Tennora crossed her arms over her chest. "All right. Go ahead. I'll tell them it's part of my research, looking into magically improving locks. What will you say about your wares?"

Sovann smiled. "We have an understanding, the local Watch captain and I."

Tennora leaned on the counter's table, growing angrier than she could ever remember being. She narrowed her eyes right back at him. "And how much will that understanding cost you if I start shouting once they get here? They'll take one look at me and-"

Tennora stiffened. Her belt had just become almost imperceptibly lighter. She turned to find one of the young men walking quickly toward the door, her coin purse in hand.

All that anger erupted inside her. She was through being laughed at.

She grabbed the mug sitting on the counter and hurled it at the thief.

It hit him squarely on the base of his skull and shattered, throwing shards of clay everywhere and sending a splash of tea down his neck. He stumbled, tripped on the staircase, and came down hard on his stomach-just in time for Tennora to plant a boot on his wrist and wrench her coin purse away from him.

"I have the coin," she said, feeling as ferocious as if dragonfear were burning through her. "Now sell me the stlarning lockpicks!"

Silence reigned for an interminable moment.

Sovann's stiff smile eased into a grin of genuine amusement. Without taking his bright brown eyes off hers, he reached beneath the counter and pulled out a bundle of dark cloth. He unrolled it, revealing a row of sharp wires, pins, and hooks, shining in the sunlight as lovely and as precious as her aunt's good silver in the hands of a master.

"Now," Sovann said, "just where were you thinking of breaking into, duchess?"

"Who said I'm breaking into anywhere?" Tennora said archly. "This is for my research, remember?"

"Indeed. What sort of locks are you planning on… testing?"

Tennora put on her most pleasant face. "Why don't you show me what you have, and I'll tell you what I want?"

Sovann's smile spread. "I'll give it to you, duchess. I can't tell whether you're canny as an archdevil or just a flibbertigibbet." He looked up at the remaining toughs loitering on the stairs. "Gents! Luce! Out! The lady'd like to peruse my wares. Take Knull out for a quaff and keep him awake." Two of the men helped the third up from the floor, and with the woman-Lucira-in the lead, they left the shop.

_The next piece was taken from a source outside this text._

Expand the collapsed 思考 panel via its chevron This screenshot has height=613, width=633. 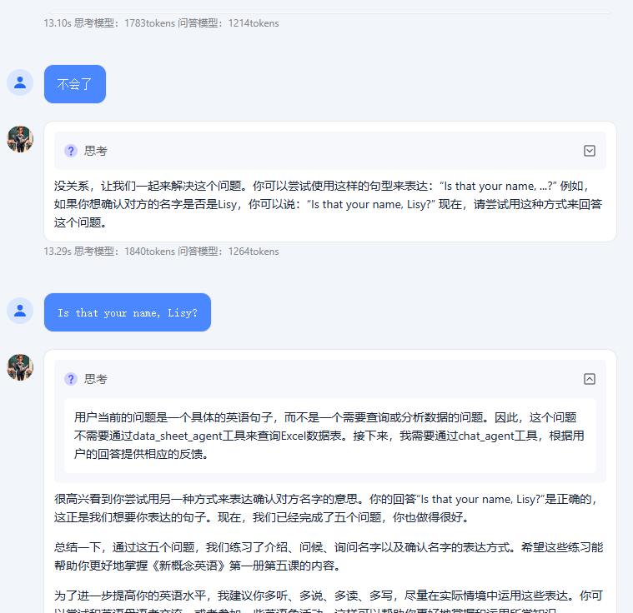click(x=590, y=151)
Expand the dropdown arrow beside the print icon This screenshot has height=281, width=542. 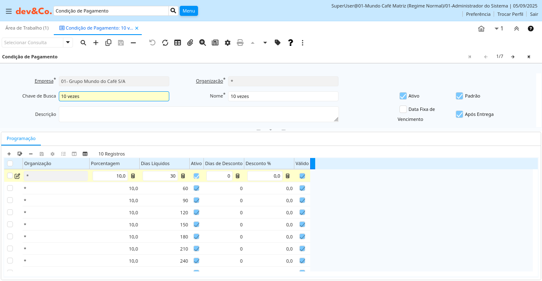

Tennora raised an eyebrow. Sovann winked at her. He waited for the last of the loiterers to exit before speaking.

"What sort of locks do you expect to be… researching?"

"A variety," she answered swiftly.

"Well then, suppose you give me an idea of your… skills."

Tennora lifted her chin in her haughtiest impression of her grandmother. "I have a certain natural knack," she said, "but those old picks aren't making anything easy on me."

Sovann seemed to weigh this.

"Where'd the old set come from?" Sovann asked, picking up one of the curved wires. He looked along its shaft. "These are antiques." "They were my mother's."